But your two examples don't actually fulfill any of those needs in a strong manner. In the case of encountering something well above your ability to overcome either this negates your choices since it doesn't matter what you do you will lose, or else it turns into a color/stage setting/cut scene type encounter where the narrator describes what you see but you can't really interact with it in a meaningful way. Because there aren't meaningful choices here, a very little of that goes a very long way. Think about that famous scene in the original Jurassic Park movie, where the music swells and the protagonists look up and they see the immense herds of dinosaurs. It's not that there is no point in having that sort of stage setting scene in a tabletop RPG, it's that movies are much better suited to delivering sensation based aesthetic with music and visuals than a narrator in a table top game is. It's often a bad idea to encourage a GM to be overly wordy and prosaic in narrating because it's so hard to deliver a beautiful enough word picture to make that time well spent, and that's especially true for something where the PC has no agency over what he sees.

And the same sort of thing is true of pushover encounters. There just aren't any meaningful choices when you are so much more powerful than the threat that there is no threat. It's not that it's entirely wrong to occasionally have an establishing scene where you let the players show and feel just how dangerous and powerful they've become, but a little of that goes a long ways. After a while, killing kobolds is just rote rolling with no payoffs and no meaningful choices.

By comparison balanced challenge make for meaningful choices where the players have more emotional investment because they have to 'sweat it out' and work for their victory, and where the players have more satisfaction because they realize that they needed to make those smart plays in order to win whether against a particularly tough foe or a run of bad luck.
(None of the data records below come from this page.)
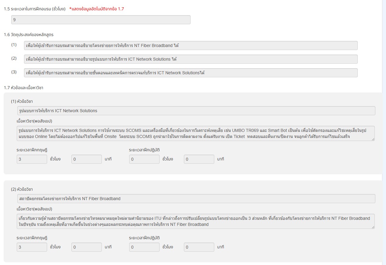Click topic (2) practice minutes field
386x265 pixels.
pos(199,247)
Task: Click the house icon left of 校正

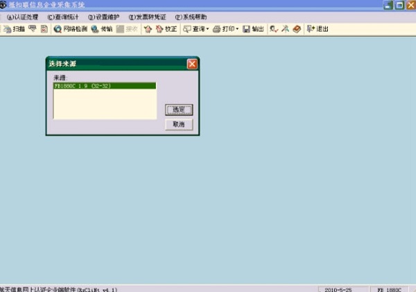Action: pos(148,29)
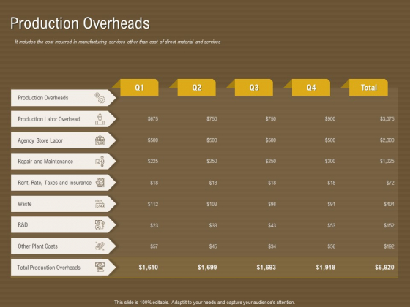Viewport: 410px width, 307px height.
Task: Click the repair icon on Repair and Maintenance
Action: tap(100, 162)
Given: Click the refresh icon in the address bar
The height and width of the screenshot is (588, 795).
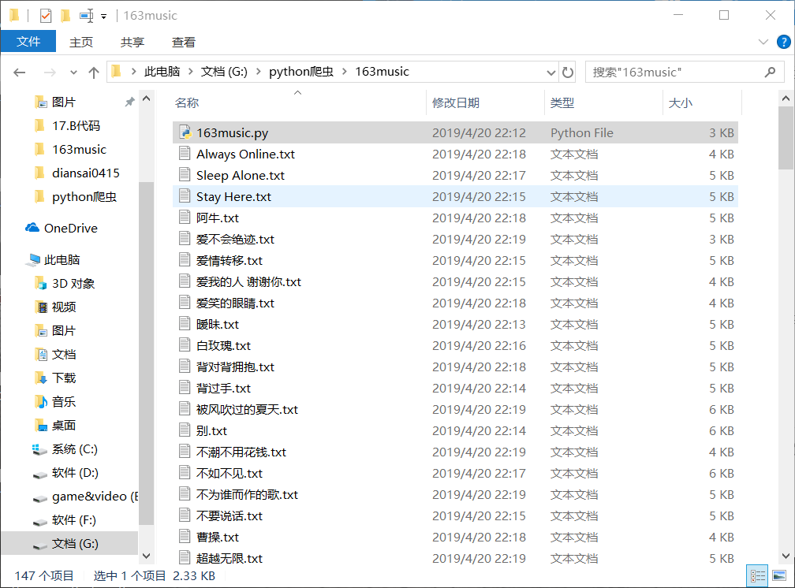Looking at the screenshot, I should point(568,72).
There is just more "fun" to be had because you are embracing more aesthetics of play simultaneously in more compelling ways.

And again, it can't be overemphasized how poorly tabletop RPGs do sensation. They are hard to wring enjoyment out of compared to video games or movies played passively and casually. So whatever game experience you create needs to have as it's core experience balanced challenge, with only "outliers" rarely happening and those "outliers" carefully managed in order to be fun.

Lastly, this is a well covered ground in the game design community. You should be able to find a lot of discussion around why balanced game play is core to your experience and when and how you can break those guidelines profitably to achieve particular effects. You aren't covering ground no one has thought through before.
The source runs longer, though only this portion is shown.